Thursday, March 22, 2012

Dawn Sees the Vet, and Off to See the Boys

I decided to have the vet out to check Dawn over.  Although she's finishing her grain - balancer pellets plus Ultium - she isn't eating much of her hay at night and her water consumption and manure production at night are way down, although what manure there is seems normal.  She doesn't seem to be having trouble chewing, as she eats her grain well and eats hay from the round bales in the pasture - I've seen her doing that.  She doesn't act like a typical horse with ulcers - she's not ouchy or grouchy or reluctant to work, and she's happily eating grain but not much hay.  She's been wormed and is on daily Strongid.  She doesn't seem to be colicy.  It's quite a mystery.

The vet checked her over and drew some blood for various tests, including basic blood panels as well as some metabolic checks.  There's nothing obviously wrong with her - her vital signs are all normal, lungs are clear, mucus membranes and hydration are good and her teeth seem to be all right.  The vet hypothesizes that the stress of the move and subsequent herd position struggles - Dawn's moved up enough that there are at least three horses I observed who move when she says so - have, together with my riding her, resulted in her moving a lot more and burning a lot more calories.   She may be eating less hay since the Ultium is pretty calorie dense and filling.  There is a possibility of ulcers, but I would have to trailer her to a clinic for scoping to determine that definitively.

So we're going to give her some corn oil with some electrolytes and probiotics in addition to her feed.  I've also ordered some Ulcergard paste at the vet's instruction to see if it makes a difference over the next three weeks or so - if it's working I'll order more for a full 8 weeks.

One step at a time - she doesn't seem to be unhappy or in any pain, and is glad to work, but I'll feel better ruling some things out.  She has been coughing a bit at the start of work, but that could be due to how hot and dusty and pollenish everything is now.

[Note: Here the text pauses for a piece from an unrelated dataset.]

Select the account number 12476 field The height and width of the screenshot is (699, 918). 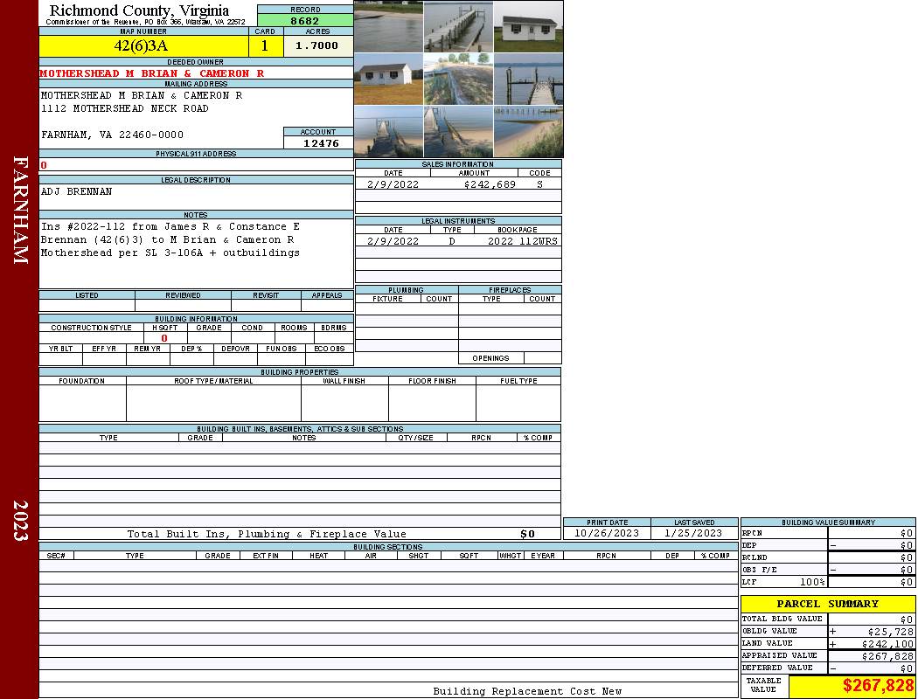(x=318, y=143)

And tomorrow I'm off to see and ride the boys . . . can't wait!


  1. If the Ulcergard has an effect, you probably don't need to scope her. The drug itself is sort of "self diagnosing."

    Could well be the Ultium, though. She just may not be too hungry after her feed.

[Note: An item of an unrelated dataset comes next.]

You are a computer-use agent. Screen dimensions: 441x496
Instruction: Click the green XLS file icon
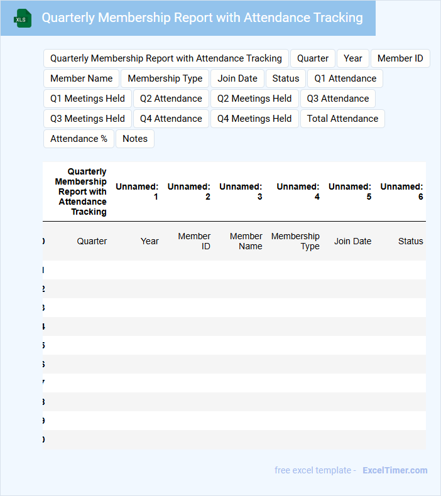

    Looking forward to the "Boy Report." Hope you have a wonderful time!

  2. Hope you have a great time with the boys!

    I'm sure Dawn's problem will sort itself out. I think the stress of the move away from her old herd plus the fact that she may not be very hungry after the Ultium might be the culprit.

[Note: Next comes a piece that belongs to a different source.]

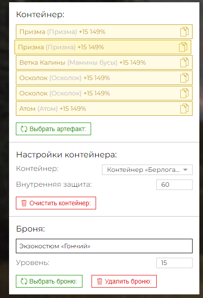Select the first Призма (Призма) row
203x298 pixels.
pos(104,32)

  3. Hope all is well with Dawn! Hug the boys!

  4. Here's where I go with this after some 15 years of trying to pound a square peg through a round hole. We've have had an extremely hard keeper. Did everything under the sun to make sure he was getting enough, liking his choices OK, not hiding a bigger problem, not being worked too much etc, etc, etc. Bottom line, you can't force feed a horse. Well, you can, but you get my drift. If she's getting enough chow during the day and enough calories and nutrients via supplements, then she's self-regulating. Some horses run lean. It sucks if they develop a problem because you don't have much reserve to work with, but that's just the way they are. Give her 6 months to a year in the new place and reevaluate, but be wary of adding too much too soon. If she does respond you'll have no idea what actually helped. And do bear in mind that it can take weeks to really see the results with some changes.

    Good luck!

  5. I hope you figure it out and that it is simple. Awhile back Jackson was having trouble keeping weight on so we did a trial of GastroGuard which made a big improvement just in a week -- so I did the whole treatment cycle. Now he's fat! --and that was after his blood work came back normal. I didn't want to haul him to the vet hospital and have him scoped. Hope it works for Dawn too. With her nervous/sensitive nature, it might be the issue.

  6. In January of 2011, Paj's symptoms were very similar to Dawn's. He was eating less and less hay, but showed no discomfort. Blood work was normal. We had him scoped, and he had ulcers. We did the GastroGard routine, and he got back to normal very quickly. I've been told that GastroGard heals ulcers whereas UlcerGard is a preventative.